- [Objetivo]:
Indica cuántas líneas del material contienen la cadena "icon", teniendo en cuenta mayúsculas y minúsculas. Responde únicamente con el número.

[Ítems listados en un conjunto de datos]
● ● ● ● ●

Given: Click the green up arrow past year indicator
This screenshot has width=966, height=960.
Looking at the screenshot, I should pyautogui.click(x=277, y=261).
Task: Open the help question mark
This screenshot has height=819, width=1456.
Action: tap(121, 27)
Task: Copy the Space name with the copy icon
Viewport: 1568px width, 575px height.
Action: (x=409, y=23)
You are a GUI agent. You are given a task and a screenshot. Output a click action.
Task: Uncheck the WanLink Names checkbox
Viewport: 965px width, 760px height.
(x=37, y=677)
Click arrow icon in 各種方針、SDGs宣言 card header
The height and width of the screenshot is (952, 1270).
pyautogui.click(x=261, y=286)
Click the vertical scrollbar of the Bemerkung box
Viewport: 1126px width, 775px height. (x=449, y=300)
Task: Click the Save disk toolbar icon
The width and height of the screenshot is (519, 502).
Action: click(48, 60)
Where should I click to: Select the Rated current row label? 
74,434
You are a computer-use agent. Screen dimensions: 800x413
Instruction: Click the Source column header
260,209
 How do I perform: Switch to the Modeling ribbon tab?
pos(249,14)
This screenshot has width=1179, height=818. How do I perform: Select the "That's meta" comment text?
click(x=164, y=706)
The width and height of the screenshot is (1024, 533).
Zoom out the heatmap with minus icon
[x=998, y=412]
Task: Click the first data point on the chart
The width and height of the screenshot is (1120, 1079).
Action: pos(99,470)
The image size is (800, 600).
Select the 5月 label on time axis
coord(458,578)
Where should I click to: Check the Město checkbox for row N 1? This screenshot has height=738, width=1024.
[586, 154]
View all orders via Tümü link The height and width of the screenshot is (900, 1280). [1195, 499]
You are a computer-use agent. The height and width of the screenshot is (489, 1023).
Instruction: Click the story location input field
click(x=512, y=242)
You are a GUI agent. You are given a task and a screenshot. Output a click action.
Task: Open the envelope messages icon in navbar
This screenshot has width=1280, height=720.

● ● ● ● ●

- [Solución del ejercicio]:
5